Copy out the rows word for word, starting at the line that contains "Where should I click to: Expand" and ending at the last line of the rows. Include nothing else.
========================================================================
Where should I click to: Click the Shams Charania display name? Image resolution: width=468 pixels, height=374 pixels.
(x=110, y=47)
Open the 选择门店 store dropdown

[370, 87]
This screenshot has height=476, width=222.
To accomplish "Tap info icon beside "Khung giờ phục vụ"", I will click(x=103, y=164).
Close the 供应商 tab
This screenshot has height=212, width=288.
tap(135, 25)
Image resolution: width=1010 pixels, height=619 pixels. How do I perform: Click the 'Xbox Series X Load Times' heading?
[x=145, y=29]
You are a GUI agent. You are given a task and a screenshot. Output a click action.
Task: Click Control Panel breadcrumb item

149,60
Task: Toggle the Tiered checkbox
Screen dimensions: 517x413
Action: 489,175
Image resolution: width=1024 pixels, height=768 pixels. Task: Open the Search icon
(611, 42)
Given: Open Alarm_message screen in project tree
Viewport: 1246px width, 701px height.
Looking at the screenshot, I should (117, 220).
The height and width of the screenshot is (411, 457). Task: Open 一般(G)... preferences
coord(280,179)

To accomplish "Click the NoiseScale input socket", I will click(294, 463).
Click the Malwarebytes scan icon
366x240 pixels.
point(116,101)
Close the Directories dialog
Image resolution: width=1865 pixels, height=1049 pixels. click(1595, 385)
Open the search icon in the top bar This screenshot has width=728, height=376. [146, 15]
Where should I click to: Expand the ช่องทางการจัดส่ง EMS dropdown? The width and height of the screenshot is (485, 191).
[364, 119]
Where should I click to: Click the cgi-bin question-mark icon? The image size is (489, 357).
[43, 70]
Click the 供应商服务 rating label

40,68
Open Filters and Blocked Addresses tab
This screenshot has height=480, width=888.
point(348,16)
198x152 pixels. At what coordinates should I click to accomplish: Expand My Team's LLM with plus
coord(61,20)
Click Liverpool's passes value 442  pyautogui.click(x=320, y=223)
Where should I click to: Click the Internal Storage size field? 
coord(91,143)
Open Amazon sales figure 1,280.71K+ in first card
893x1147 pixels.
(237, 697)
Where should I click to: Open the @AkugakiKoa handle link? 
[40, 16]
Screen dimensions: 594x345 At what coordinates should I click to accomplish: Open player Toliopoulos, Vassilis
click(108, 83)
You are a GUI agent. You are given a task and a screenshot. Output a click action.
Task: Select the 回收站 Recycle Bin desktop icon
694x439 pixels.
========================================================================
• **The response**
Where should I click to: Expand the ช่องทางการจัดส่ง EMS dropdown? The width and height of the screenshot is (485, 191).
[364, 119]
Where should I click to: Click the cgi-bin question-mark icon? The image size is (489, 357).
[43, 70]
Click the 供应商服务 rating label

40,68
Open Filters and Blocked Addresses tab
This screenshot has height=480, width=888.
point(348,16)
198x152 pixels. At what coordinates should I click to accomplish: Expand My Team's LLM with plus
coord(61,20)
Click Liverpool's passes value 442  pyautogui.click(x=320, y=223)
Where should I click to: Click the Internal Storage size field? 
coord(91,143)
Open Amazon sales figure 1,280.71K+ in first card
893x1147 pixels.
(237, 697)
Where should I click to: Open the @AkugakiKoa handle link? 
[40, 16]
Screen dimensions: 594x345 At what coordinates should I click to accomplish: Open player Toliopoulos, Vassilis
click(108, 83)
You are a GUI agent. You are given a task and a screenshot. Output a click action.
Task: Select the 回收站 Recycle Bin desktop icon
694x439 pixels.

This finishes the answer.